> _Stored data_
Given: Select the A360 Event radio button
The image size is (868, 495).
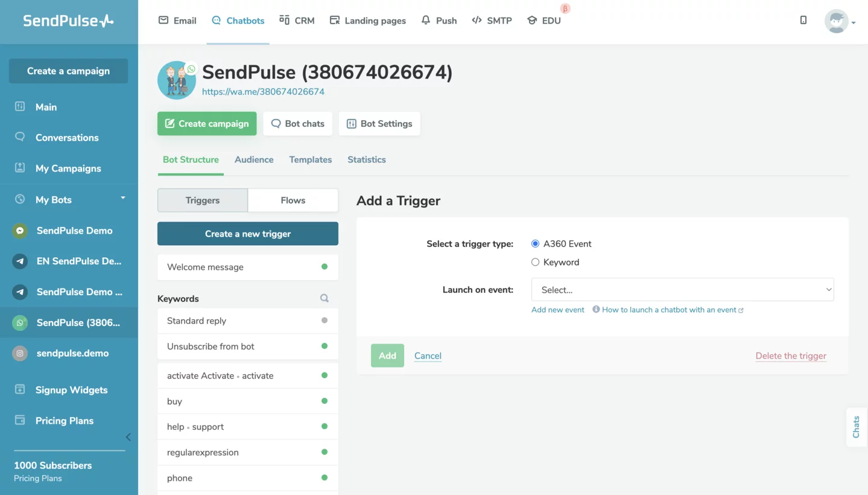Looking at the screenshot, I should 535,244.
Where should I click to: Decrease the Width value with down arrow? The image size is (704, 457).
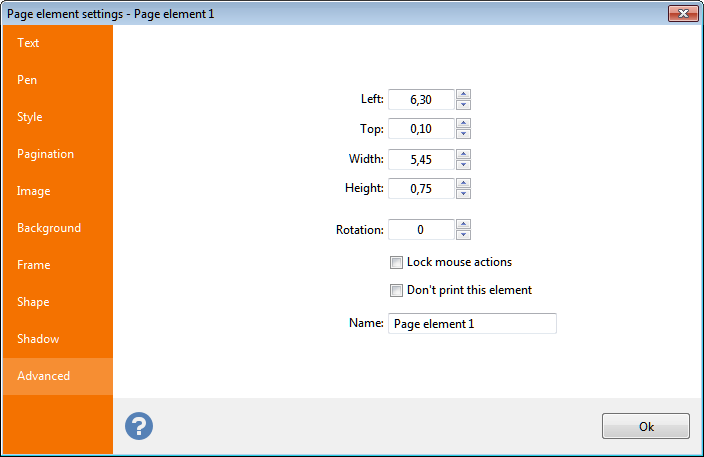pyautogui.click(x=463, y=165)
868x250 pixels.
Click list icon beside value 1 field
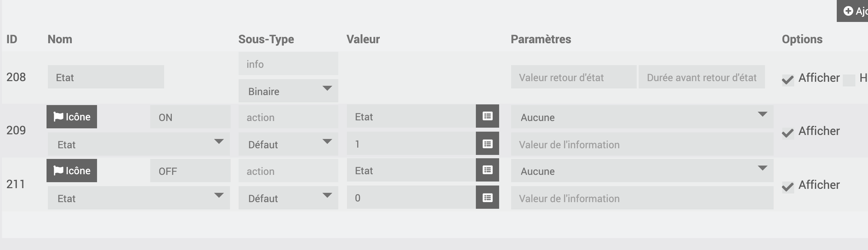[487, 144]
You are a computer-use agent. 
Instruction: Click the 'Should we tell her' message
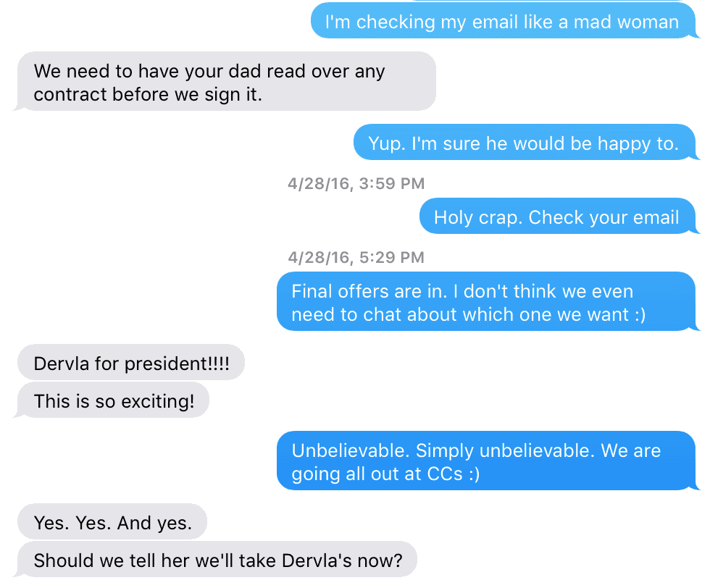(x=217, y=560)
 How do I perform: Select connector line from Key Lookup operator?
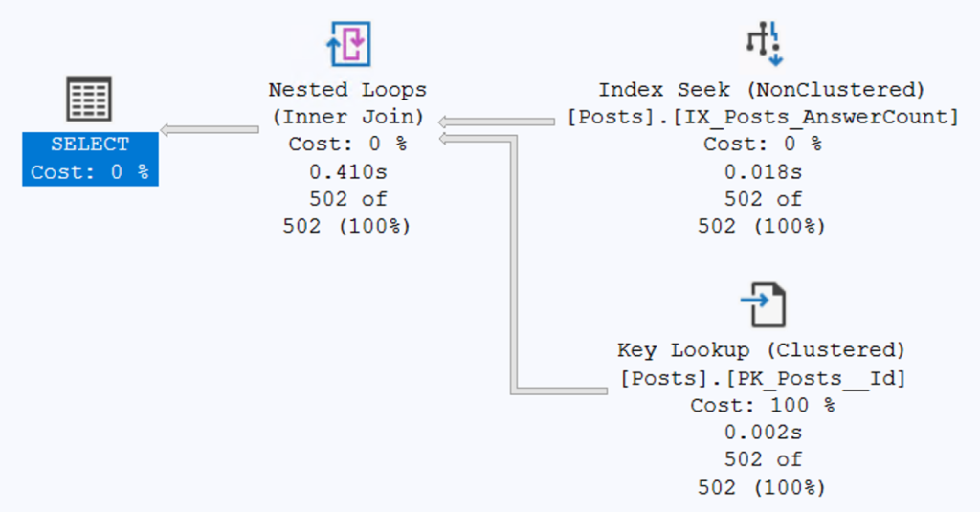coord(517,287)
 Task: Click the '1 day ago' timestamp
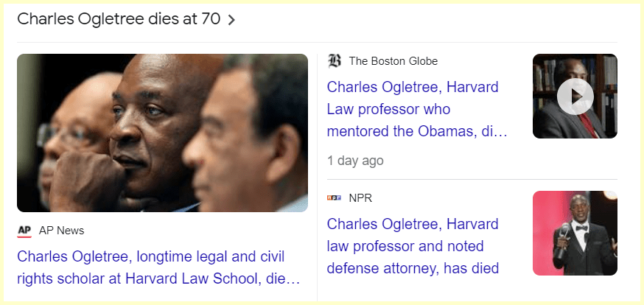[355, 161]
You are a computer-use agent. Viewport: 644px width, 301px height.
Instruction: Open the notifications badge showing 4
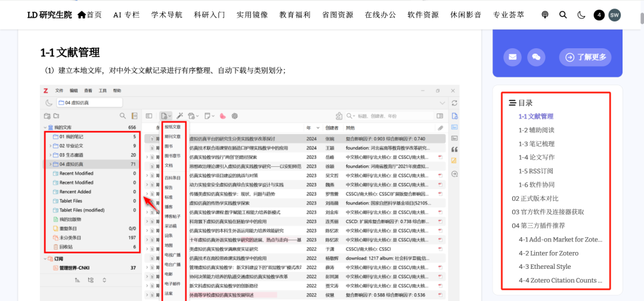click(x=599, y=15)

> _TASK INSTRUCTIONS_
Print the data exactly as written, dropping any images it holds.

> _SOLUTION FOR THIS EXERCISE_
Given: Select the A360 Event radio button
The image size is (868, 495).
Looking at the screenshot, I should 535,244.
Where should I click to: Decrease the Width value with down arrow? The image size is (704, 457).
pyautogui.click(x=463, y=165)
868x250 pixels.
Click list icon beside value 1 field
[487, 144]
You are a computer-use agent. 
Instruction: Click the 'Should we tell her' message
(x=217, y=560)
 How do I perform: Select connector line from Key Lookup operator?
coord(517,287)
 Task: Click the '1 day ago' timestamp
[355, 161]
You are a computer-use agent. Viewport: 644px width, 301px height.
Instruction: Open the notifications badge showing 4
click(x=599, y=15)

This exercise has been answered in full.